▸ Excerpt
--- Start ---
Extra Honey is a weekly-ish newsletter where I share short personal essays about life, grief, love and my time working as a pastry cook in restaurants. If you enjoy the newsletter, hit the ❤️ button or share with a friend. You can also find me on instagram. Thank you for reading!
When I enrolled in culinary school, I was what Anthony Bourdain referred to as “the enemy of everything good and decent in the human spirit” – a vegetarian. I opted for the pastry specific program because it didn’t require butchering whole pigs or grinding chicken liver into pate. If I had known that in less than a year I would be sampling blood sausage at my first ever kitchen job, I might have gone in another direction.
Still, baking had a special place in my heart and as much as I dreamed of being a food journalist, the thought of frosting cakes and cutting biscuits as the sun rose in some quaint neighborhood bakery was an appealing fantasy.
San Francisco Cooking School was a large building on Van Ness avenue with orange awnings and a big orange crab logo above the doors. Every morning, my anxious energy propelled me through the tenderloin, past the early morning commuters and men power washing feces out of the corners of the government buildings to my classroom where, through the large glass windows, I could see the big hobart mixer, a croissant sheeter and rows of stainless steel tables where students lined up, each with their own kitchen aids, rubber spatulas and perfectly folded kitchen towels.
--- End ---
▸ Required tasks
**1)** Summarize the essay about culinary school in two sentences.
**2)** From the essay about culinary school, list every kitchen item the writer could see through the classroom's large glass windows.
**3)** Carry on the essay about culinary school from the point where it stops.
The data below comes from a different source than the essay.

▸ Data
--- Start ---
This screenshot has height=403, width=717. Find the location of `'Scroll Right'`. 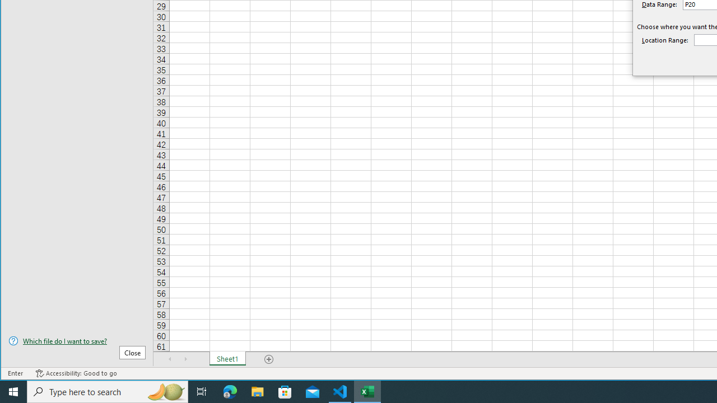

'Scroll Right' is located at coordinates (185, 359).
--- End ---
▸ Results for the exercise
**1)** A vegetarian who dreamed of being a food journalist chose culinary school's pastry program to avoid butchering meat, drawn by the fantasy of baking at sunrise in a neighborhood bakery. Each morning the writer walked anxiously through the Tenderloin to San Francisco Cooking School on Van Ness Avenue, where the classroom held a big mixer, a croissant sheeter and rows of stainless steel tables.

**2)**
- the big hobart mixer
- a croissant sheeter
- rows of stainless steel tables
- kitchen aids
- rubber spatulas
- perfectly folded kitchen towels

**3)**
I entered through the side of the building into the locker room, where I changed into a chef coat two sizes too big that fit like an overly starched tent on my small frame, paired with loose fitting black and white checkered pants and what looked like a white sailor cap that sat atop my hair, pulled back into a low bun.
There were 12 of us taking the full time pastry class, all women. Most had recently left their corporate jobs or previous careers to pursue their passion for butter and sugar. None of us had stepped foot in a professional kitchen and we naively believed that the life of a Nancy Meyers leading lady was waiting for us on the other side of culinary school.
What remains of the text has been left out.